Vaccines, or “shots”, are traditionally divided into core, or essential, groups, and non-core vaccines. These determinations are based on the likelihood of exposure to the infectious agent, the severity of the disease contracted by infected animals (contracting Rabies is always fatal, kennel cough is not), and zoonotic potential (a disease that can infect humans as well as animals). It is recommended that most puppies receive core vaccines every 3-4 weeks though the first 16-18 weeks of life, with the need for non-core vaccines being determined on an individual basis.
Core vaccines, based on the American Animal Hospital Association’s recommendations are as follows: Distemper, Adenovirus/Hepatitis, canine Parvovirus, and Rabies.
Non-core vaccines include: Bordetella, Parainfluenza, Coronavirus, Lyme, Giardia, Leptospirosis, and Influenza.
How Often Should My Puppy Get Vaccinated?
Frequency with which to vaccinate is perhaps the most confounding decision we must make as part of the veterinarian-owner pet care team. This is where a basic understanding of the immune system and how it operates becomes critical. When exposed to natural disease or a vaccine, memory cells are primed to recognize the infectious agent should the animal become re-exposed and antibodies should be produced against the disease. If maternal antibodies are still present, the animal is ill, doesn’t respond to the vaccine given due to immaturity, or there is a problem with the vaccine itself, it is possible to have an animal that was vaccinated, but not adequately protected. This is the reasoning behind the 3-4 week puppy vaccination protocol; we want to catch that puppy’s immune system when maternal antibodies have disappeared, but before the puppy can get sick!
There has been much discussion on the value of checking antibody titers to certain viral diseases such as Canine Parvovirus and Distemper.
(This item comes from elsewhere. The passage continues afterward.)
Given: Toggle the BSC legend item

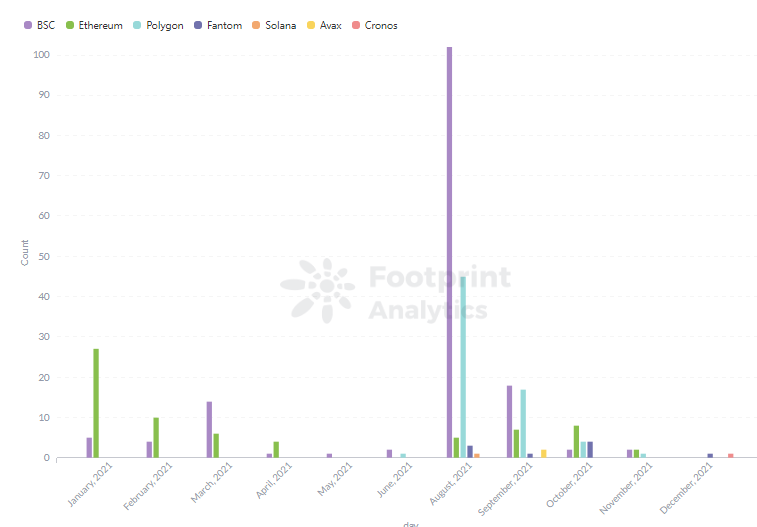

A titer is a measurement of how much antibody to an infectious agent is circulating in the blood at that time. Titers are expressed as a ratio and indicate how dilute the blood was made before detectable levels of antibody disappeared. A titer test does not measure immunity, because, as we know, true immune status of an animal is dependent on multiple variables. A high titer is strongly correlated with recent infection or good immunity, but a low titer does not necessarily mean the body won’t produce an effective immune response if challenged.
Dog Vaccination Schedule
What to do? Our practice has determined that considering all the information presented by the AAHA and after evaluating the duration of immunity studies conducted by the vaccine manufacturers, we recommend the following important vaccination schedule:
- Healthy puppies will receive regular boosters every 3-4 weeks of core and select non-core vaccines beginning at 6-8 weeks.
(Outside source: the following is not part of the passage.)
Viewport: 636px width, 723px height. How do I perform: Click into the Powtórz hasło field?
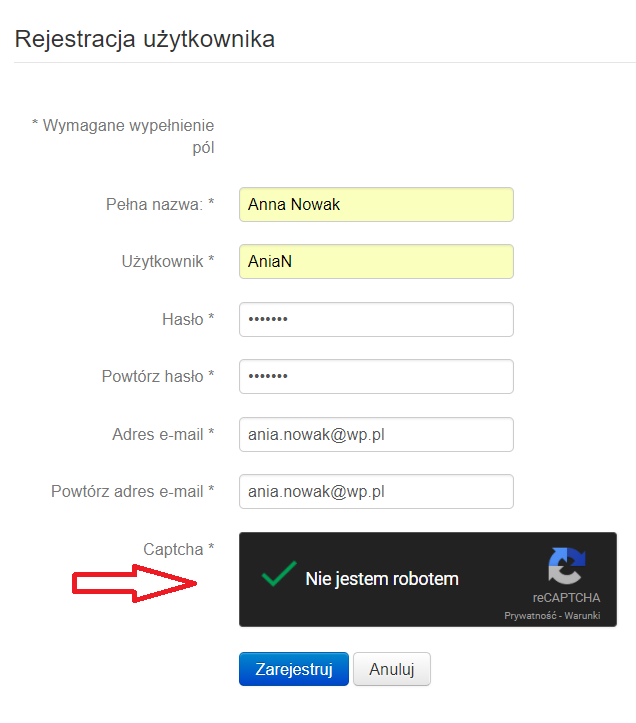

- After one year of age, dogs will receive a one-year booster for Distemper, Adenovirus, Parainfluenza, and Parvovirus (4 in 1 or if including coronavirus 5 in 1 DAPPC) and a three-year Rabies vaccine; other non-core vaccines will be administered based on risk assessment.
- At two years of age, dogs will continue to receive non-core vaccines and three-year DAP vaccine. In future years, they will receive non-core vaccines annually and DAP and Rabies as they come due on a three-year rotating basis.
Talk with your veterinarian and don’t miss those important vaccines!